(Excerpted passage)
## BEGIN

What they do is technically illegal, but the jafagirls’ street art is tolerated, even beloved by many. Yet, they have had a few critics. “One day somebody was harassing us, giving us a little grief about putting knitting on the tree. A police officer ran him off and helped us install the yarnbombing,” Bayraktaroglu said.

Two years ago, a group of residents in Dayton’s Oregon District had their own experience with people who question the art form.

The Oregon Stitchers, as they call themselves, did an installation on the poles at the intersection of 5th and Jackson streets. The yarnbombing became the center of a social media fray about how the district wanted to promote itself.

“The Oregon District is a very close-knit neighborhood but like any family we argue from time to time, and this was a topic that sparked heated debate,” said Oregon Stitchers member Tonia Fish.

“Knit graffiti is a temporary form of street art that does not cause any damage to property,” Fish said. “Originally for our group, it was about feminine urban reclamation and making cold spaces warm.”

“We wanted to give 5th Street a big hug,” Fish said.

As reported in an Aug. 10, 2010, Dayton Daily News story titled “Opinions differ over public art,” Mayor Gary Leitzell went on the record on a blog called Delectable Dayton, saying, “The anti-knitters and the pro-knitters need to communicate with each other and have a dialogue about what they each expect the Oregon Arts District to become.”

“You would think the sky was falling because of a bit of yarn on a pole,” Bayraktaroglu said about the public disagreement.

Eventually the knitting came down, but that didn’t unravel the Oregon Stitchers.

“After the controversy the group was approached to do custom installations for various businesses in the District, including Blind Bobs,” Fish said. “Blind Bobs asked for the knit bomb on their pole and they took good care of it. Throughout the year, other knit bombs popped up around the District but they were not made by our group.”

The Oregon District Business Association did not return the Dayton Daily’s call for its perspective on the scrap over the 2010 installation.

Even so, that’s not the end of this yarn.

## END

(Task set)
a. List every person the yarnbombing article names.
b. Edit the yarnbombing article from "As reported in" through "the public disagreement.", replacing "dialogue" with "conversation".
c. In the yarnbombing article, at which intersection did the Oregon Stitchers put up their installation?

(Entries provided)
## BEGIN

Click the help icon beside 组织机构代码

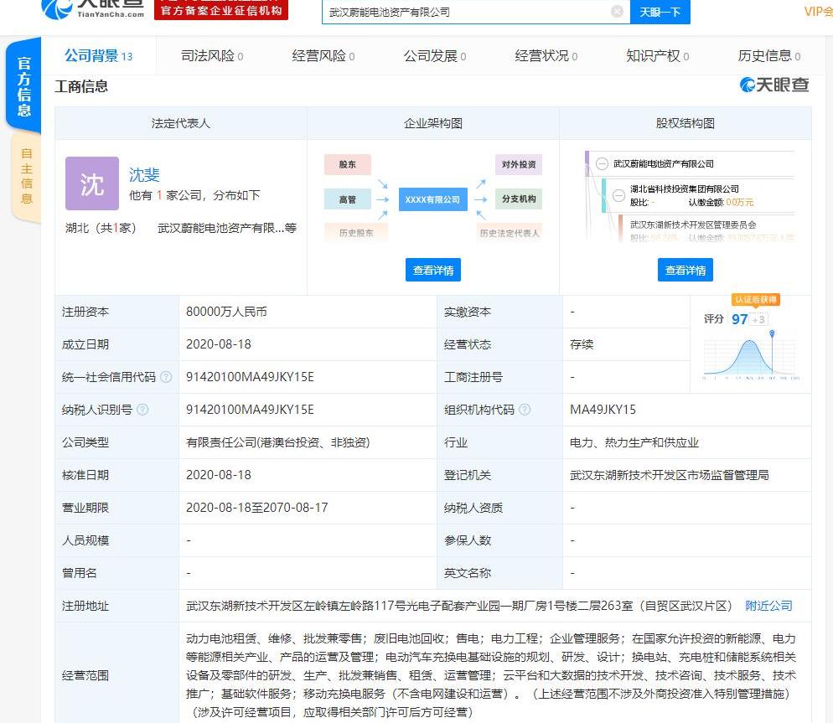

## END
## BEGIN

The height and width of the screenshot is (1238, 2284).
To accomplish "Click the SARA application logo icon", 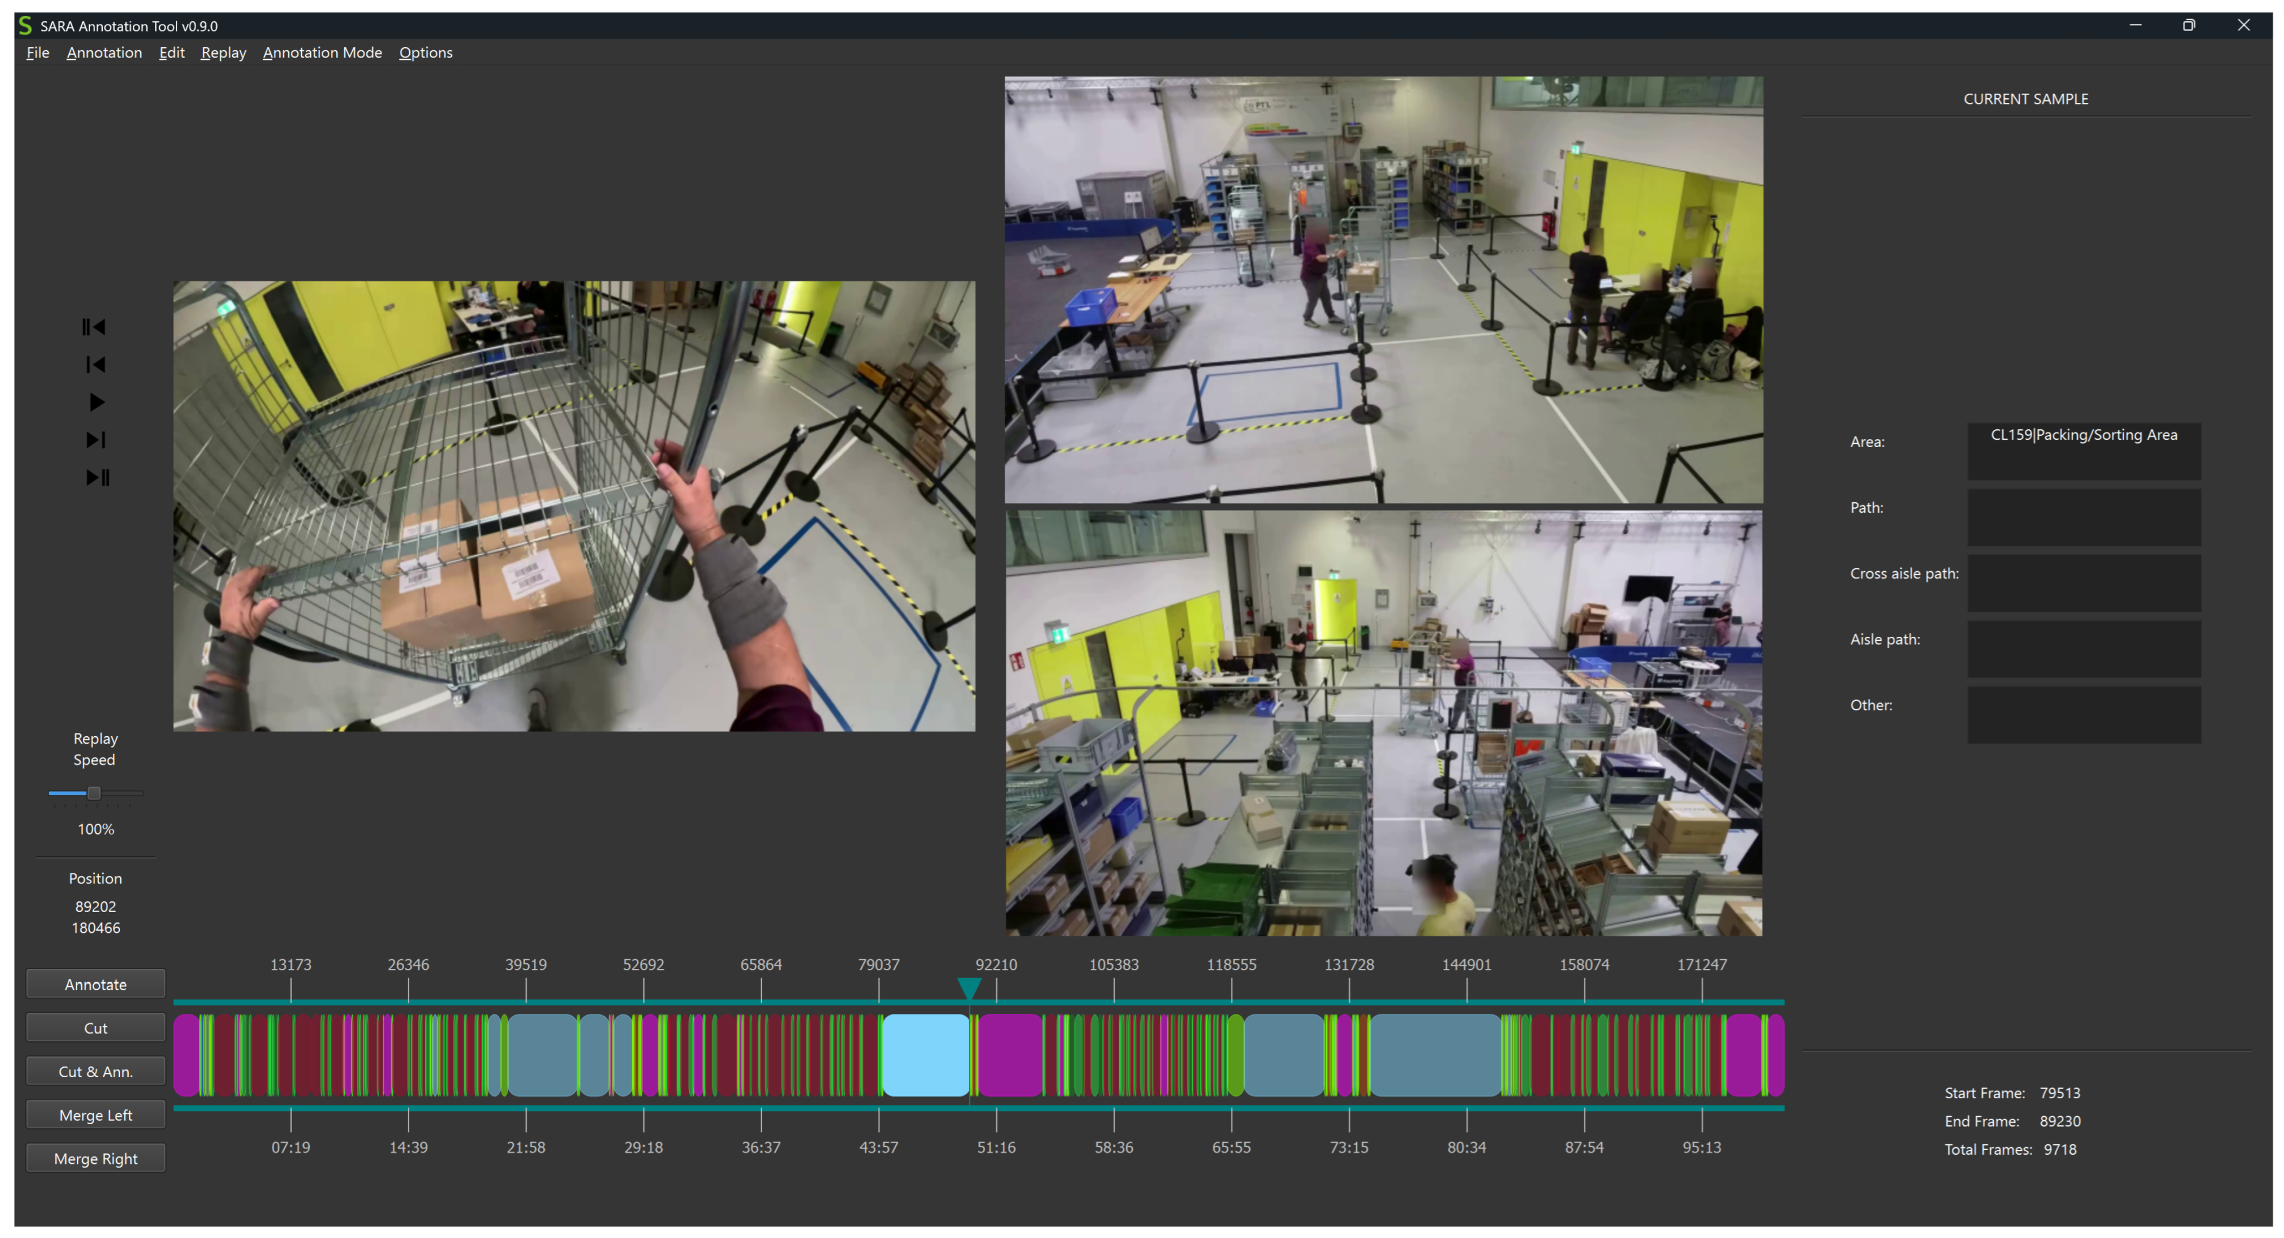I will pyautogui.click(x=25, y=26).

## END

(Task answers)
a. Bayraktaroglu, Tonia Fish, Gary Leitzell

b.
As reported in an Aug. 10, 2010, Dayton Daily News story titled “Opinions differ over public art,” Mayor Gary Leitzell went on the record on a blog called Delectable Dayton, saying, “The anti-knitters and the pro-knitters need to communicate with each other and have a conversation about what they each expect the Oregon Arts District to become.”

“You would think the sky was falling because of a bit of yarn on a pole,” Bayraktaroglu said about the public disagreement.

c. 5th and Jackson streets